Cette orthographie peut interpeller parce que Carvès, à ce jour, n'a pas été invalidée par les instances municipales, souveraines dans ce domaine. Ce sont les usages qui, jour après jour, ont sapé cette orthographie.
À mon humble sens, il faudrait laisser perdurer cet accent qui interpelle.
L'orthographie, depuis la nuit des temps, est évolutive. Cette évidence concerne autant les noms communs que les noms propres. Les toponymes, les patronymes n'y échappent pas.
Belvès s'est orthographié Belvez au XIXème siècle. Les Belvéziens sont devenus les Belvésois. On trouve, un peu partout, des évolutions mineures, voire plus importantes. Les villes d'Alais et de Cette, après divers atermoiements, sont devenues Alès et Sète, il y a près d'un siècle.
Carvès, localement, en français, depuis toujours, s'est prononcé Carves. L'accent du e ne sert que pour la construction du gentilé. Les Carvésois, sans cet accent, seraient les Carvesois. Notons que Carvès, en occitan, s'écrit Carvas. Son étymologie serait peut-être pré-celtique °kar (pierre, rocher) + suffixe collectif –avum. Cette hypothèse démonterait celle de la calvitie. Carvès est devenu un oppidum où la déforestation a mutilé les reliefs sylvestres.

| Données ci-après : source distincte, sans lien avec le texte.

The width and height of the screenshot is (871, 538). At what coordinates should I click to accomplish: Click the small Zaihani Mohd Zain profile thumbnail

En occitan, comme en espagnol, la diction du v et du b se confond. On trouve dans l'expression orale, un v du suffixe qui s'entend avec une déclamation très proche de celle d'un b. On retrouve cette énonciation, en occitan, pour Belvès.
On notera que les patronymes Carvès issus du toponyme Carvès, eux, ont non seulement conservé l'è mais celui-ci est effectivement prononcé.

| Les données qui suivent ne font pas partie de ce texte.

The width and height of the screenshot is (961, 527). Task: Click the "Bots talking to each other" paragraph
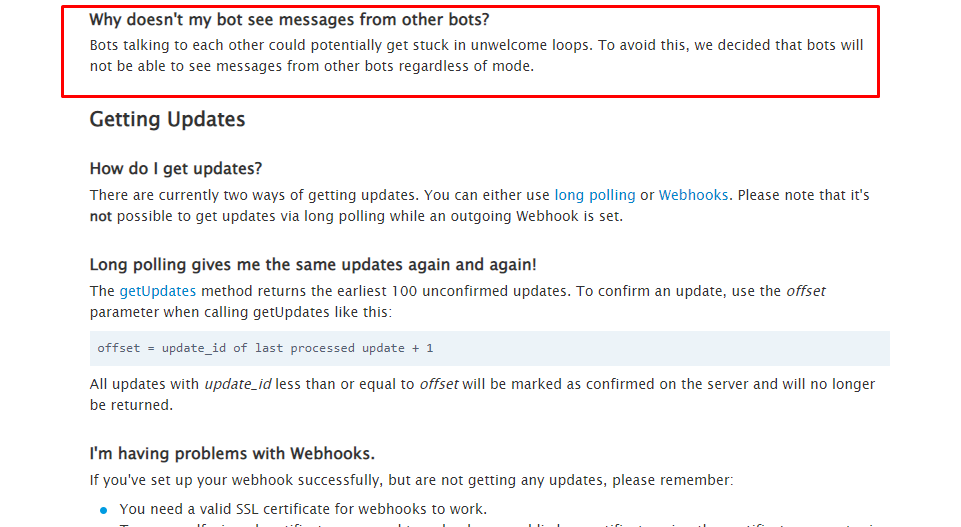point(476,56)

Les toponymes connaissent donc des évolutions. Ainsi, Alais, après divers atermoiements, est devenu Alès en 1926. Sète a supplanté Cette en 1928. Les microtoponymes, eux-aussi, voient leur orthographie cheminer, souvent par dérive. Nouaillac est devenu le Maillac. Nouaillac laisserait penser à la noix tandis que Maillac est un nom. Nous serions là avec un anthropotoponyme porté dans les Pyrénées-Orientales ou dans l'Aude, sous les formes Mailhac, Maillac. Ce patronyme se trouve aussi en Haute-Vienne. Il désigne celui qui est originaire d'une localité portant ce nom. On pensera notamment aux deux villages de Mailhac, audois ou haut-viennois dont la signification serait le domaine de Magilius ou de Mallius, noms de personnes latins.
À mon humble sens, il faudrait éviter de rectifier le fond et la forme des toponymes et des hydronymes. Ils nous éclairent sur notre historicité. Un toponyme qui se termine par le suffixe ac, désigne un lieu qui appartient à. Doissat, terminologie contemporaine s'écarte de Doyssac, le domaine de Dossius, nom gallo-romain de personne.
On trouve dans le département, Montpon-Ménestérol, Mont Paun e Menestairou [le mont du paon, il n'aurait donc rien à voir avec un quelconque pont] ou, en bas-latin monasterolum [prieuré, petit monastère]. Quelques hésitations ont fait qu'à la gare, on voit cohabiter deux orthographies différentes.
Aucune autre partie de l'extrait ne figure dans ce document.